*EXERCISE OBJECTIVE*.
Every entry needs to be given again exactly as it reads.

*MATERIAL TO PROCESS*.
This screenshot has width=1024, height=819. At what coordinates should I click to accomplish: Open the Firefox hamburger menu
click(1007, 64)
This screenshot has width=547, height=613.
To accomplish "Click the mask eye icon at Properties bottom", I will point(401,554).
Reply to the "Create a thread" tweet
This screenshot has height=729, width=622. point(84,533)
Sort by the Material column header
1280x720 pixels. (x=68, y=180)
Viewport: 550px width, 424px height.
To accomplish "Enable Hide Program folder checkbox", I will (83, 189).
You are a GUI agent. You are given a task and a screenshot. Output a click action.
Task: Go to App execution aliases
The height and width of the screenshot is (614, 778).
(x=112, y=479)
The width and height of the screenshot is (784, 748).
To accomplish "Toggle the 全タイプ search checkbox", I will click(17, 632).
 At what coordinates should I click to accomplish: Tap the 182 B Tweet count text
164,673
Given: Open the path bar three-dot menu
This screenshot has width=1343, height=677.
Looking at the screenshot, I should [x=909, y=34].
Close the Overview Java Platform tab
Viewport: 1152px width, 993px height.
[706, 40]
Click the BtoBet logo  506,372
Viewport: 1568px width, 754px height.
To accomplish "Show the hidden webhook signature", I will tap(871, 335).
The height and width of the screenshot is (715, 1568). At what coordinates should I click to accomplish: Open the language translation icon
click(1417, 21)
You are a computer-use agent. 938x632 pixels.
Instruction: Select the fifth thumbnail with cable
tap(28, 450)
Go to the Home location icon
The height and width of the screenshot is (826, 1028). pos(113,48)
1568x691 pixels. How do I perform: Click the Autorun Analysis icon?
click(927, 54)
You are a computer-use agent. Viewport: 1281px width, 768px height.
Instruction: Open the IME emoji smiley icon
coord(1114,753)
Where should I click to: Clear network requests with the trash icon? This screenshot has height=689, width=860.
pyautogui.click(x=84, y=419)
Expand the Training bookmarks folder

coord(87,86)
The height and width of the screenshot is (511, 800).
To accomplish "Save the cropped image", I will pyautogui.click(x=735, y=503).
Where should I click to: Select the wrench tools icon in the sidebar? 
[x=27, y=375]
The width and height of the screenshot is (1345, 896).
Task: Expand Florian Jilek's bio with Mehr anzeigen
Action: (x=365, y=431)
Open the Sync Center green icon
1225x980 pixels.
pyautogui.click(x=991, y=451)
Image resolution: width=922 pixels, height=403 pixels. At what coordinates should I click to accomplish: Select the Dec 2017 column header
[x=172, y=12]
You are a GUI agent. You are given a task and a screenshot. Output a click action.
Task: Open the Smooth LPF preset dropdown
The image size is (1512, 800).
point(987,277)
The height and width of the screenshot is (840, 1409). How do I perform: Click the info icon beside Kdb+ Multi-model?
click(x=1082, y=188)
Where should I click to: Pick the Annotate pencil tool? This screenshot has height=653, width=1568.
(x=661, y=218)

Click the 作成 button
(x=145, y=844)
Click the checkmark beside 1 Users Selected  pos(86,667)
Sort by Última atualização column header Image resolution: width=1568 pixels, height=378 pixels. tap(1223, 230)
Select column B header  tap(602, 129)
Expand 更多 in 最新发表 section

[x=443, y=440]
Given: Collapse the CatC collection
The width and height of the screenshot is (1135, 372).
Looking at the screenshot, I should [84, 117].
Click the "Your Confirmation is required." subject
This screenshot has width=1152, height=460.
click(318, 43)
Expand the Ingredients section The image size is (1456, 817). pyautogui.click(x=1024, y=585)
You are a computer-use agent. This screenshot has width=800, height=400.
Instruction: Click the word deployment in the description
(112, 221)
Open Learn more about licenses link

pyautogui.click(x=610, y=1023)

*TASK RESPONSE*.
This screenshot has width=1024, height=819. At what coordinates should I click to accomplish: Open the Firefox hamburger menu
click(1007, 64)
This screenshot has width=547, height=613.
To accomplish "Click the mask eye icon at Properties bottom", I will point(401,554).
Reply to the "Create a thread" tweet
This screenshot has height=729, width=622. point(84,533)
Sort by the Material column header
1280x720 pixels. (x=68, y=180)
Viewport: 550px width, 424px height.
To accomplish "Enable Hide Program folder checkbox", I will (83, 189).
You are a GUI agent. You are given a task and a screenshot. Output a click action.
Task: Go to App execution aliases
The height and width of the screenshot is (614, 778).
(x=112, y=479)
The width and height of the screenshot is (784, 748).
To accomplish "Toggle the 全タイプ search checkbox", I will click(17, 632).
 At what coordinates should I click to accomplish: Tap the 182 B Tweet count text
164,673
Given: Open the path bar three-dot menu
This screenshot has width=1343, height=677.
Looking at the screenshot, I should [x=909, y=34].
Close the Overview Java Platform tab
Viewport: 1152px width, 993px height.
[706, 40]
Click the BtoBet logo  506,372
Viewport: 1568px width, 754px height.
To accomplish "Show the hidden webhook signature", I will tap(871, 335).
The height and width of the screenshot is (715, 1568). At what coordinates should I click to accomplish: Open the language translation icon
click(1417, 21)
You are a computer-use agent. 938x632 pixels.
Instruction: Select the fifth thumbnail with cable
tap(28, 450)
Go to the Home location icon
The height and width of the screenshot is (826, 1028). pos(113,48)
1568x691 pixels. How do I perform: Click the Autorun Analysis icon?
click(927, 54)
You are a computer-use agent. Viewport: 1281px width, 768px height.
Instruction: Open the IME emoji smiley icon
coord(1114,753)
Where should I click to: Clear network requests with the trash icon? This screenshot has height=689, width=860.
pyautogui.click(x=84, y=419)
Expand the Training bookmarks folder

coord(87,86)
The height and width of the screenshot is (511, 800).
To accomplish "Save the cropped image", I will pyautogui.click(x=735, y=503).
Where should I click to: Select the wrench tools icon in the sidebar? 
[x=27, y=375]
The width and height of the screenshot is (1345, 896).
Task: Expand Florian Jilek's bio with Mehr anzeigen
Action: (x=365, y=431)
Open the Sync Center green icon
1225x980 pixels.
pyautogui.click(x=991, y=451)
Image resolution: width=922 pixels, height=403 pixels. At what coordinates should I click to accomplish: Select the Dec 2017 column header
[x=172, y=12]
You are a GUI agent. You are given a task and a screenshot. Output a click action.
Task: Open the Smooth LPF preset dropdown
The image size is (1512, 800).
point(987,277)
The height and width of the screenshot is (840, 1409). How do I perform: Click the info icon beside Kdb+ Multi-model?
click(x=1082, y=188)
Where should I click to: Pick the Annotate pencil tool? This screenshot has height=653, width=1568.
(x=661, y=218)

Click the 作成 button
(x=145, y=844)
Click the checkmark beside 1 Users Selected  pos(86,667)
Sort by Última atualização column header Image resolution: width=1568 pixels, height=378 pixels. tap(1223, 230)
Select column B header  tap(602, 129)
Expand 更多 in 最新发表 section

[x=443, y=440]
Given: Collapse the CatC collection
The width and height of the screenshot is (1135, 372).
Looking at the screenshot, I should [84, 117].
Click the "Your Confirmation is required." subject
This screenshot has width=1152, height=460.
click(318, 43)
Expand the Ingredients section The image size is (1456, 817). pyautogui.click(x=1024, y=585)
You are a computer-use agent. This screenshot has width=800, height=400.
Instruction: Click the word deployment in the description
(112, 221)
Open Learn more about licenses link

pyautogui.click(x=610, y=1023)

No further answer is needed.